While driving to work this morning, I decided to listen to a radio station's morning broadcast. It was one of those call-in thingys. The topic was Dejavu, and the DJs invited people to call in and talk about their dejavu experiences. I thought this was pretty interesting, so I listened. Their experiences were rather interesting. But what shocked me the most was the fact that these people didn't actually understand what dejavu meant.

Déjà vu is a word derived from French which carries the meaning of "already seen", is the experience of feeling sure that one has witnessed or experienced a new situation previously (an individual feels as though an event has already happened or has happened in the near past), although the exact circumstances of the previous encounter are uncertain. The experience of déjà vu is usually accompanied by a compelling sense of familiarity, and also a sense of "eeriness," "strangeness," or "weirdness," The "previous" experience is most frequently attributed to real life, although in some cases there is a firm sense that the experience "genuinely happened" in the past.
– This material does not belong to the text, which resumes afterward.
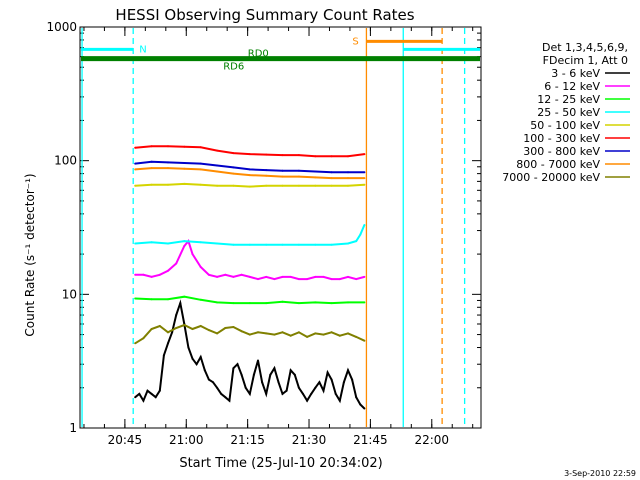  I want to click on legend-label: 800 - 7000 keV, so click(558, 164).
During the radio show, what the callers were describing were not dejavu. Instead, the descriptions were premonition, the ability to get a glimpse of what will happen in the future. I guess the DJ was also not aware of the difference between the two. Dejavu is 'seeing the past', while premonition is 'seeing the future'. It is not a continuum, but separate entities in the dominion of time.

Let's do examples. Let's say you were walking down a road and you suddenly get this feeling that you've walked this same road before but in a different time in the past. That's dejavu. If while continuing your walk, an image suddenly flashes in your mind that you will see an accident at the junction right in front of you, that's a premonition. Savvy?